Another problematic point of Carole Ferret’s book is that she contributes to legitimizing the identity of the Yakut people, considering them to be essentially breeders and forgetting that these people were previously, and still are today, attached to the practices of hunting and fishing, whose economic and symbolic importance are comparable to breeding. It is precisely this economic activity that helps us understand the status of the horse, halfway between the wild and the home.
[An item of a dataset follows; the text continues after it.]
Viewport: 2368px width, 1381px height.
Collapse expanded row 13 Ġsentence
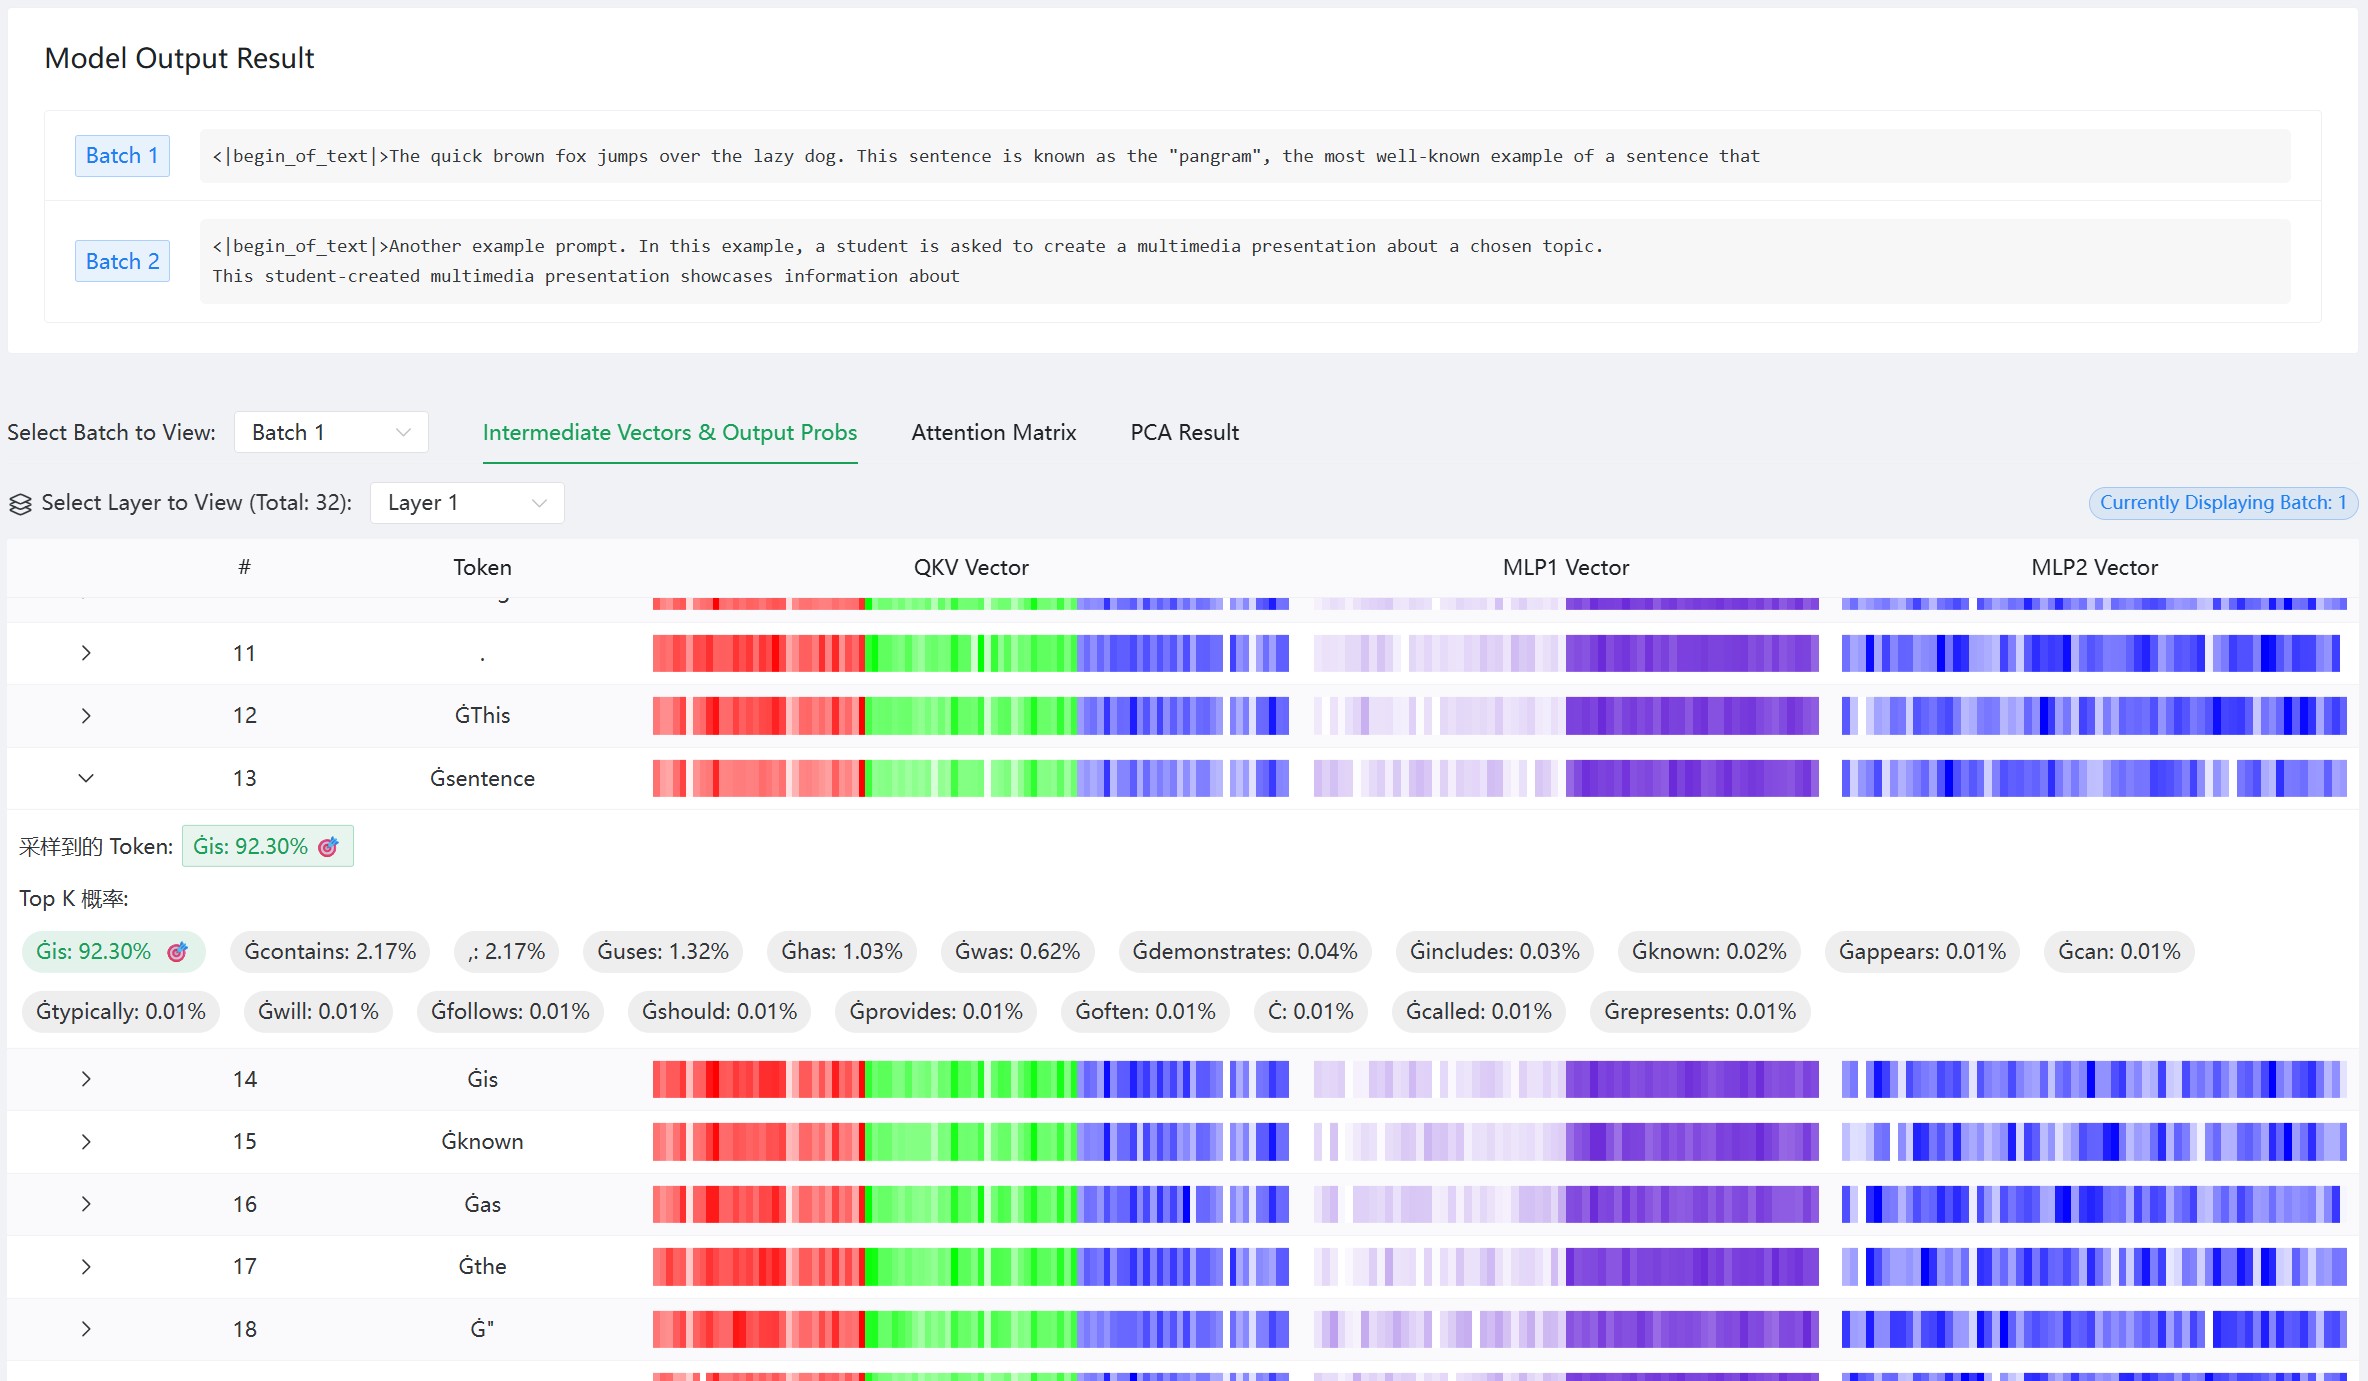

The horse is a semi-domestic animal, which, contrary to the bovine, can at any point return to its wild state, and even if the Yakuts still continue to train their horses, they never make them totally subservient (Maj 2007:474). If the domestication were to engender the total submission of the horse, this animal and everything that is linked with it would be not used for hunting. But the partial domestication by humans enables the horse to be part and parcel of the culture of the Yakuts: indeed, it must be remembered that the breeder and the hunter are often the same person in Yakut societies.

I am impatient to see Carole Ferret’s subsequent work, which will probably develop in greater detail her theory of an anthropology of action.

References

Aubin, Françoise. 1986. “L’art du cheval en Mongolie.” Production pastorale et société 19:119–144.

Crate, Susan. 2006. Cows, Kin, and Globalization: An Ethnography of Sustainability. Lanham: AltaMira Press.

Delaby, Laurence. 1987/1988. “Piquets d’attache pour chevaux célestes” // Etudes Mongoles et sibériennes 18:49–62.

Digard, Jean-Pierre. 2004. Une histoire du cheval: art, technique, société. Arles: Actes sud.

Digard, Jean-Pierre. 1990. L’homme et les animaux domestiques, anthropologie d’une passion. Paris: Fayard.

Ferret, Carole. 2006. Techniques iakoutes aux confins de la civilisation altaïque du cheval, contribution à une anthropologie de l’action, PhD dissertation. Paris: EHESS.

Hamayon, Roberte. 1990. La chasse à l’âme. Esquisse d’une théorie du chamanisme sibérien. Nanterre: Publications de la Société d’ethnologie.

Lot-Falck, Eveline. 1953. Les rites de chasse chez les peuples sibériens. Paris: Gallimard.

Maj, Emilie. 2007. Le cheval chez les Iakoutes chasseurs et éleveurs: de la monture à l’emblème culturel. PhD dissertation. Paris: Ecole Pratique des Hautes Etudes.

Takakura, Hiroki. 2002. “An Institutionalized Human-Animal relationship and the Aftermath: The Reproductive Process of Horse-Bands and Husbandry in Northern Yakutia, Siberia.” Human Ecology 3(1):1–19.